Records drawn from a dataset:
━━━━━━━━

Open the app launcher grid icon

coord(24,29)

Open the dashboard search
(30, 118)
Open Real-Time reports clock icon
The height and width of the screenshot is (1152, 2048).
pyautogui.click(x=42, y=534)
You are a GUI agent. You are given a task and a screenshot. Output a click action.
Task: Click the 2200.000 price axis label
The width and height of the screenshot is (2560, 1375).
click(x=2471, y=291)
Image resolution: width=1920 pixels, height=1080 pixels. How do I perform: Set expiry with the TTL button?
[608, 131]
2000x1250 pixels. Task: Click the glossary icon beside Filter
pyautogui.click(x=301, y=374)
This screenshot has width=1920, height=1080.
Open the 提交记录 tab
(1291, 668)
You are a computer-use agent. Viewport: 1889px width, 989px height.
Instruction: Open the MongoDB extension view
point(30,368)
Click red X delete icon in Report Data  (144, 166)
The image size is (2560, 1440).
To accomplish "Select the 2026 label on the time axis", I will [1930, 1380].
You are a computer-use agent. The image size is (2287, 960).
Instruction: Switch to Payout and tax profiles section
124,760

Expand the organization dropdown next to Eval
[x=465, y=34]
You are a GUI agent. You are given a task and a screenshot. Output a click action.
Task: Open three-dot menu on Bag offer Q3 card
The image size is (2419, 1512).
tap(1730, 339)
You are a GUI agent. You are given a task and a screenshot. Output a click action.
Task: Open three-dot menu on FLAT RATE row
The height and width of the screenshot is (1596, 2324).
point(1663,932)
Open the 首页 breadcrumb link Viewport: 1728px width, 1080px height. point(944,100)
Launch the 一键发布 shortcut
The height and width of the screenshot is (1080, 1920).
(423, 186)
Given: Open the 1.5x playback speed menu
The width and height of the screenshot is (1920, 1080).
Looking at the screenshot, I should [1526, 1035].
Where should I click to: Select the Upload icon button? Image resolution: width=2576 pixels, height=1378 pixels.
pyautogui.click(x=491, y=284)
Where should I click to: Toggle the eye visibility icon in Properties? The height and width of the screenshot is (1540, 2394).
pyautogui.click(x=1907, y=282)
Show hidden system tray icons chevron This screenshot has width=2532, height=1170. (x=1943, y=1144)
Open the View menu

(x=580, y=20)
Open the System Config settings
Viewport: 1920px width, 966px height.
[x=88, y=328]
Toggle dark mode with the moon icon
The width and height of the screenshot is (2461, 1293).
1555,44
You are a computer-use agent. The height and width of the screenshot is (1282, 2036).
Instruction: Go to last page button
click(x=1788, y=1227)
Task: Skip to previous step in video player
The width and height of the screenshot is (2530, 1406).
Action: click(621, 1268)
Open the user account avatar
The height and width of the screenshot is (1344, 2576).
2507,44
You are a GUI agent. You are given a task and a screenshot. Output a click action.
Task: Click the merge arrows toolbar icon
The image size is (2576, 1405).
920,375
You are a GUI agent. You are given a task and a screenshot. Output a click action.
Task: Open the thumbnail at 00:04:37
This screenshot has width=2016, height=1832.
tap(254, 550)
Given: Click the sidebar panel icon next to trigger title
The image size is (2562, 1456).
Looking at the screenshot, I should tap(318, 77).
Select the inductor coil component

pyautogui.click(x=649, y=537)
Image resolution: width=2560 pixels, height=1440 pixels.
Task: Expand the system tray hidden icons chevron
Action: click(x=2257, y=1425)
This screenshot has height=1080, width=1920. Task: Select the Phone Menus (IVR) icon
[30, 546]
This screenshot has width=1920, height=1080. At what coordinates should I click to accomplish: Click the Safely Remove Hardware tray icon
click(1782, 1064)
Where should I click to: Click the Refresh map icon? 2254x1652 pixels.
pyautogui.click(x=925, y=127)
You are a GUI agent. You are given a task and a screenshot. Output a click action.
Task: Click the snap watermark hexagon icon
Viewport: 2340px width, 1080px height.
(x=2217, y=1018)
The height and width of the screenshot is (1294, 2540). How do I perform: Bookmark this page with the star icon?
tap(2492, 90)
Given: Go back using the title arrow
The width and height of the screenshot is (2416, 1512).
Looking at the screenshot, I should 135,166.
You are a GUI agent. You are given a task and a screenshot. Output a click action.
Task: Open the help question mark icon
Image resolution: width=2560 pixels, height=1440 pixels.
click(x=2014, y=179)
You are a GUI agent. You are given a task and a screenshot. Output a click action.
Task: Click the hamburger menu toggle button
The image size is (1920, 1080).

━━━━━━━━

**Aim of the exercise:** Above are the records; report each line in them that includes the word "label".

**Written response:**
Task: Click the 2200.000 price axis label
To accomplish "Select the 2026 label on the time axis", I will [1930, 1380].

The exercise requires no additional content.